FMI, UE y G7 presionan a Argentina para que se apure a reestructurar deuda

Washington - La Unión Europea (UE) y el Fondo Monetario Internacional (FMI) se sumaron el sábado al Grupo de los siete países más ricos (G7) para urgir a Argentina a concluir rápidamente un acuerdo con los acreedores de su deuda, y a cumplir con las acciones necesarias para que el FMI complete la tercera revisión de su programa con el país.

El Comité Financiero y Monetario Internacional (CFMI), que dirige las políticas del FMI, dijo que espera que Argentina concluya de manera "expedita" su reestructuración de deuda con acreedores privados por 100.000 millones de dólares, en mora desde diciembre de 2001.

"Esperamos una conclusión expedita del proceso", indicó el comunicado final del CFMI, dirigido por el ministro de Finanzas británico Gordon Brown.

"El Comité apoya que Argentina enfrente de manera decisiva todos los grandes temas estructurales en su programa (con el FMI), complete una reestructuración de deuda amplia y sostenible y garantice un marco fiscal sostenible a mediano plazo", precisó el comunicado.

Argentina ofreció inicialmente a los acreedores una quita de 75% del capital, y luego mejoró su oferta con la suma de intereses, pero ambas propuestas fueron rechazadas. Se prepara para presentar una nueva oferta a los mercados este mes.

"En Argentina será crítico avanzar con reformas estructurales para apoyar la recuperación, incluida la renegociación de las concesiones de servicios públicos, y concluir un acuerdo con los acreedores sobre la reestructura de la deuda pública", afirmó el jefe del FMI, Rodrigo Rato, en su discurso ante el CFMI.

"Eso cumplirá los compromisos que el gobierno argentino estableció en su carta de intención con el Fondo en marzo pasado, y si eso se hace con una reestructuración de deuda amplia y sostenible, por supuesto permitirá a Argentina volver a tener una situación normal en los mercados financieros, como pre requisito para que vuelva el crecimiento sostenible" al país, añadió Rato en una conferencia de prensa.

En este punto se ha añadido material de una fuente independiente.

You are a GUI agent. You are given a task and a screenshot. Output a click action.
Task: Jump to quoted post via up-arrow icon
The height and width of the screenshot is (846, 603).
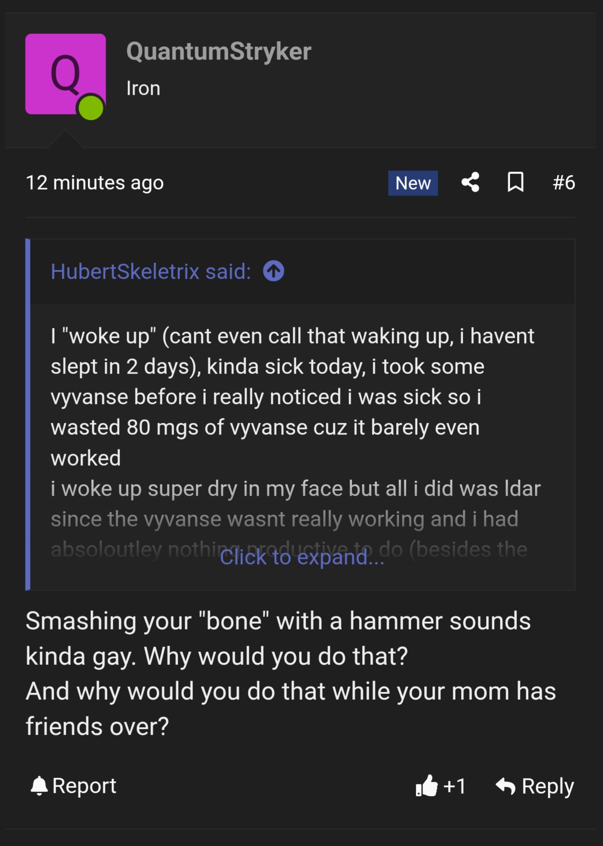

La UE fue más dura, y estimó que el gobierno de Néstor Kirchner tiene la capacidad de lograr un acuerdo con los acreedores y honrar sus compromisos en tiempo y forma con el FMI, pese a haber solicitado en setiembre el aplazamiento por un año de vencimientos por 1.100 millones de dólares, que fue concedido.

"Damos la bienvenida a la fuerte recuperación macroeconómica de Argentina, y urgimos a las autoridades argentinas utilizar esta oportunidad para aumentar sus esfuerzos a fin de lograr pronto un acuerdo con los acreedores privados", sostuvo ante el CFMI el ministro de Finanzas holandés, Gerrit Zalm, cuyo país ocupa este semestre la presidencia de la UE.

"Argentina está en una buena posición para honrar de manera completa y a tiempo sus obligaciones actuales con el FMI", estimó.

La UE también invitó a Argentina a "implementar tan pronto como sea posible las acciones previas requeridas para la concreción de la tercera revisión del programa con el FMI".

El programa descansa sobre el compromiso del gobierno de Kirchner de subir gradualmente el superávit fiscal primario (sin contar el pago de intereses de la deuda) desde 2005 en adelante, lo cual asegurará que se restaure la sustentabilidad económica y de la deuda y que la exposición del Fondo en el país comience a bajar en 2006, recordó Zalm.

La meta de superávit primario del gobierno argentino para 2004, 3% del PIB, será superada con creces, y éste alcanzará el 4% o 4,5% del PIB, estimó Anoop Singh, director para Latinoamérica del FMI.

"El gobierno argentino debe también suministrar a la comunidad de inversores internacionales un marco estable, predecible y que atraiga la inversión", afirmó Zalm.

Los ministros de Finanzas del G7 urgieron también a Argentina a "implementar cuanto antes las acciones previas requeridas para completar la tercera revisión, y cumplir al mismo tiempo sus obligaciones actuales completa y oportunamente", en un comunicado emitido el viernes de noche.

Las negociaciones entre el FMI y Argentina sobre su stand-by a tres años, firmado en setiembre de 2003, están suspendidas desde que la institución aplazó la tercera revisión del programa, prevista para junio, por encontrar incumplidas una serie de condiciones.

Argentina pidió luego que la revisión no tenga lugar en setiembre sino en diciembre o enero, a la espera de que el país alcance un acuerdo con sus acreedores.